In the three other OBA settlements this week, Finra fined former Principal Securities broker John Krohn in West Des Moines, Iowa, $10,000 and suspended him for three months for allegedly failing to disclose that he was an officer or director of four companies, including one that he owned jointly with a wealthy customer that invested in early-stage and distressed businesses. He also failed to tell Principal he invested more than $7.9 million in ten companies, in part through the business he owned with the client, Finra said.
“Krohn prevented Principal Securities from considering issues such as whether his outside business activities would interfere with his responsibilities to the firm or its customers, and whether customers or the public would incorrectly view the activities as part of the firm’s business,” Finra said.

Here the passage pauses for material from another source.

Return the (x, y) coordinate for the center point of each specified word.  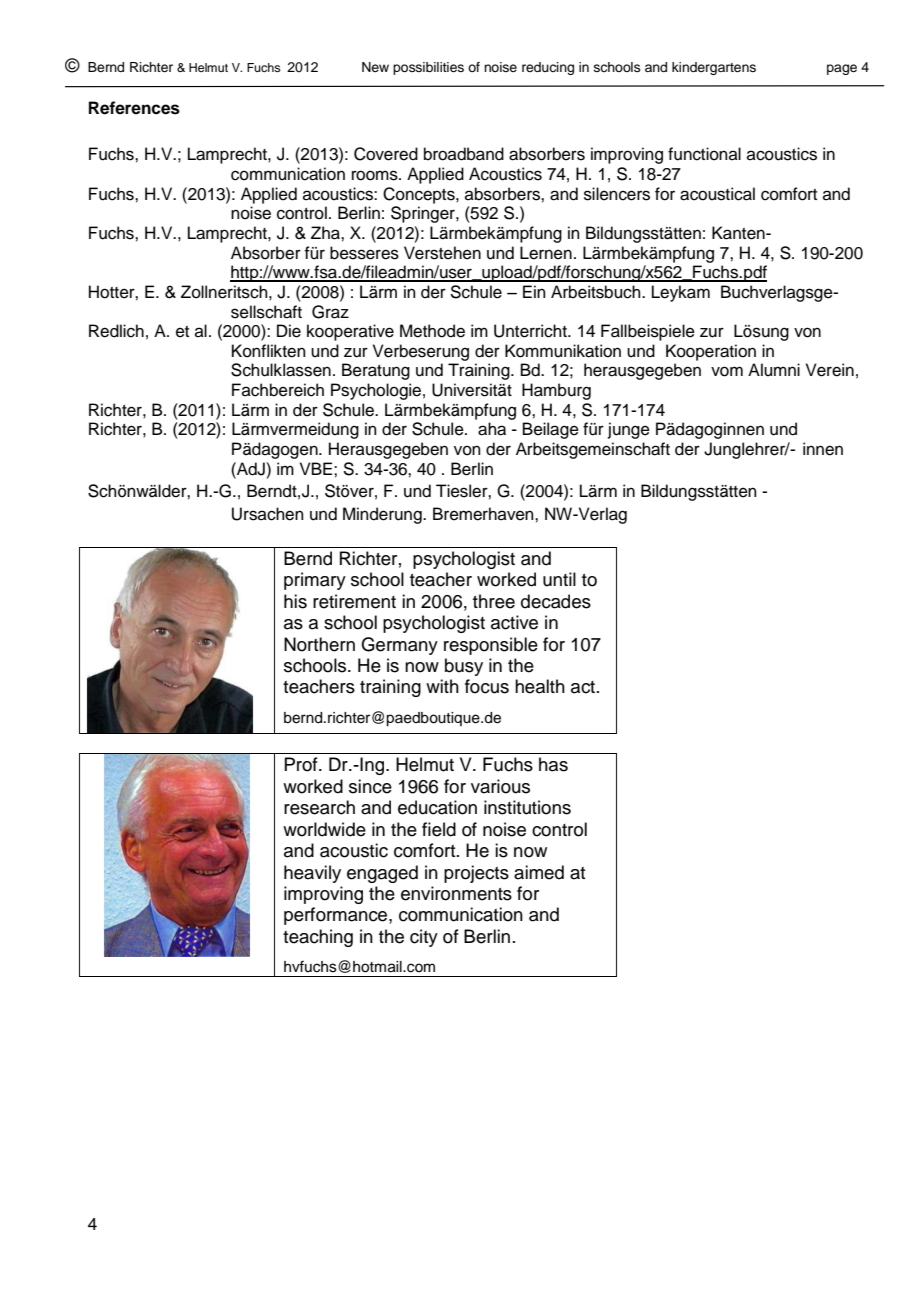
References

Krohn, who is no longer registered as a broker or investment advisor, according to BrokerCheck, could not be reached for comment on the settlement. His Des Moines-based lawyer, Drew Larson, did not return a call for comment.
Another former broker, Morey Goldberg, accepted a 45-day suspension and $10,000 fine for investing in four commercial real estate properties without providing “timely written notice” to independent broker-dealer M Holdings Securities, Finra said. He also allegedly distributed a presentation to eleven potential customers “that was not fair and balanced,” violating a client-communications rule.
Goldberg, now an investment adviser representative in Wynnewood, Pennsylvania at CMS Fund Advisers, did not return a call for comment.
The fourth case involved what participants at the Finra panel said is a more common stumble, working with a relative on a family business.
Carlos Velazquez, who worked at three firms in the four years that he was registered with Finra, accepted an eight-month suspension and $10,000 fine for allegedly failing to disclose the full scope of his involvement as a secretary and “agent of record” for a tax preparation and bookkeeping company owned by his father, according to Finra.
Velazquez was discharged by Waddell & Reed in December 2016, ten months after joining the independent firm from an office in Elgin, Illinois, for admitting that he made false statements about the nature of an outside business activity,” according to his BrokerCheck history. Velazquez, who is not currently registered as a broker or investment adviser representative, could not be reached for comment.